The Hero In All of Us!

After many many years of telling and helping people tell their stories, I have finally written my own. It is called Living Up To A Legend, My Adventures With Billy Bishop’s Ghost, published by Dundurn Press this past spring.

it is about growing up with a legend, Canada’s and the Commonwealth’s most decorated First World War Flying Ace Billy Bishop who shot down 72 German planes and was awarded the Victoria Cross for bravery 100 years ago this year. Yes, Billy Bishop who was my grandfather, was for me, like a built-in superhero

My grandpa Billy died when I was only three, so I never knew him. But he lived on for me with mythical status because of all the books, movies, the popular musical Billy Bishop Goes To War, as well as the stamps, streets, cafés, bars, buildings, a mountain in the Rockies and two airports named after him.

Billy embodied the qualities I thought a hero should have. He set his sights really high and accomplished great things. And he showed remarkable courage in the face of adversity. My grandpa Billy inspired many people and I, too, have looked up to him as a role model to motivate, guide and help me define who I am and what I want to be.

Billy Bishop was not the only person in my family history where I found a hero. My great-great grandfather was Timothy Eaton, founder of the Eaton’s Department store, which was once Canada’s largest retailer. Timothy became a hero to me, not only for the successful business he built, but for being a great leader who cared about his customers and his staff. He instituted the ground-breaking policy, ‘Goods satisfactory or money refunded.’ Timothy nurtured his staff by reducing the 12-hour workday, and in 1898 he held a New Year’s Eve party for 2,000 of his employees. He seated them at tables around the store with fine white linens, silverware and more than 100 turkeys.

It may be a stretch to suggest that the demise of the family business in 1999 was due to a lack of a hero at the helm. But it certainly didn’t help.

Look at many of the businesses and corporations we most admire and respect today; they are usually launched, led or managed by passionate, innovative leaders who have become heroes to many. In fashion, think Coco Chanel, Ralph Lauren and Tom Ford. Elsewhere, think Bill Gates, Richard Branson, Steve Jobs, Sheryl Sandberg and Oprah Winfrey. These legends embody the characteristics of a hero with their originality, daring, determination and commitment. People want to work for companies that are led by heroes. People also want to buy stuff from companies that have a hero at the helm.
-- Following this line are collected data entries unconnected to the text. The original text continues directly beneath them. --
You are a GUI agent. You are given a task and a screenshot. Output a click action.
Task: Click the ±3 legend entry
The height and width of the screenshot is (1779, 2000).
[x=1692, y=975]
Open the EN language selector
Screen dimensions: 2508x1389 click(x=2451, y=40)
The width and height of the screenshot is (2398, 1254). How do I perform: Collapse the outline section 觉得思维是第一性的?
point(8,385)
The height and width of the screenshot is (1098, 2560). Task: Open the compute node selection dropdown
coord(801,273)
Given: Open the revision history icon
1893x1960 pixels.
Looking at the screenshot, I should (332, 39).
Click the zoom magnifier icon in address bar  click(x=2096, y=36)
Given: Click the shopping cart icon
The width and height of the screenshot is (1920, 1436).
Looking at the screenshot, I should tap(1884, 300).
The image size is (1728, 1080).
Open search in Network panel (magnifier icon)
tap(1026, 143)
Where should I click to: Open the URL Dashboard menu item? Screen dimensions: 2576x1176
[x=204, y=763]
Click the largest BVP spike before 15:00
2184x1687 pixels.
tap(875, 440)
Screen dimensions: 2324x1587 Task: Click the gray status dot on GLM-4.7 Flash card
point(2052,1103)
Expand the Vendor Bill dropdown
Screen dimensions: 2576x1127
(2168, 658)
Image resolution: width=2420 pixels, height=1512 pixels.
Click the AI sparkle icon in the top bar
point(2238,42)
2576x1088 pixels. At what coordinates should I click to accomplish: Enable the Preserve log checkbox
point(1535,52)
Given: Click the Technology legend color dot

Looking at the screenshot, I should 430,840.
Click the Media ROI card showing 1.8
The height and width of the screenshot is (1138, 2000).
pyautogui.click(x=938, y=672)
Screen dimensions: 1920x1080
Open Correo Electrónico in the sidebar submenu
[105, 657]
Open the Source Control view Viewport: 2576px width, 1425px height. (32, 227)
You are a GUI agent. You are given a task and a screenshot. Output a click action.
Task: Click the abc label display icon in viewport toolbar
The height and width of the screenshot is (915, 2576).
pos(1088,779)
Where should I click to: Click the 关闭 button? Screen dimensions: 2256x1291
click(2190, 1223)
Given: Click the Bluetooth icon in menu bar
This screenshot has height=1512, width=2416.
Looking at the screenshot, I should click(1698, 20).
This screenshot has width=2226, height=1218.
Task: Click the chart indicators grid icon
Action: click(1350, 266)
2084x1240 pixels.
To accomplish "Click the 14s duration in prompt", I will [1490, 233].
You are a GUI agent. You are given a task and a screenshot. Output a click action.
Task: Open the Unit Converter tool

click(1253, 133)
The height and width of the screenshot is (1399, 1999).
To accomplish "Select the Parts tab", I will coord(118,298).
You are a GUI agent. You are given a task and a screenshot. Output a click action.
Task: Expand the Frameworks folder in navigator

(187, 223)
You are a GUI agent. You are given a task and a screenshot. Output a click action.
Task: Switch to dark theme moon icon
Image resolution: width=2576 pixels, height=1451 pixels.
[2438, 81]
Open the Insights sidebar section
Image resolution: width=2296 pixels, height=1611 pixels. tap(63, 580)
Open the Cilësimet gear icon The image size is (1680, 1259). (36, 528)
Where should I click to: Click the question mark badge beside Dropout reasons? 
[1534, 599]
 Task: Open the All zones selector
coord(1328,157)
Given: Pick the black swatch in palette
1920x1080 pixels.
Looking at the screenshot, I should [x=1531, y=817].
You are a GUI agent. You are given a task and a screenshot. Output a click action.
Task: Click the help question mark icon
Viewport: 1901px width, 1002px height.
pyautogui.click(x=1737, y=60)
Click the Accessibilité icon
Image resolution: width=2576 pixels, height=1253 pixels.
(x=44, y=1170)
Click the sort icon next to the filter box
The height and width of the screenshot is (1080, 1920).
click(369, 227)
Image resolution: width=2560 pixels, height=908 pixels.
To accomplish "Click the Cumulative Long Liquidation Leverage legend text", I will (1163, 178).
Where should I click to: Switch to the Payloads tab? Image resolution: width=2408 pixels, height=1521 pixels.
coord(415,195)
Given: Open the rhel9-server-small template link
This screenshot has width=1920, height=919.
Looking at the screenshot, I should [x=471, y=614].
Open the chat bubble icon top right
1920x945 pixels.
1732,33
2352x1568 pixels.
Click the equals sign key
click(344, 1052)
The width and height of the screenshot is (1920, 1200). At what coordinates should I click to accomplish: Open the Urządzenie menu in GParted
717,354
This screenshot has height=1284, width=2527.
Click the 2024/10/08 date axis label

Companies spend a lot of time and money in developing their brands and today’s entrepreneurs and business leaders can be an integral part of that branding. Personally, I think those of us in business could benefit by highlighting the heroic events and qualities that got us to where we are today – for instance, by making a list of where in our careers and lives we believe we have shown: a) courage, b) passion, c) selflessness, and d) caring. and then bring these qualities to the forefront of our stories. After all, it is these events and situations that have made us who we are.

In our increasingly cynical world, we have never been hungrier for responsible, focused, authentic visionaries whom we can look up to and who prompt us to be the best we can be. Yes, we still need our heroes and I believe there is an opportunity to release our inner hero to take us to a much higher level in our life and work.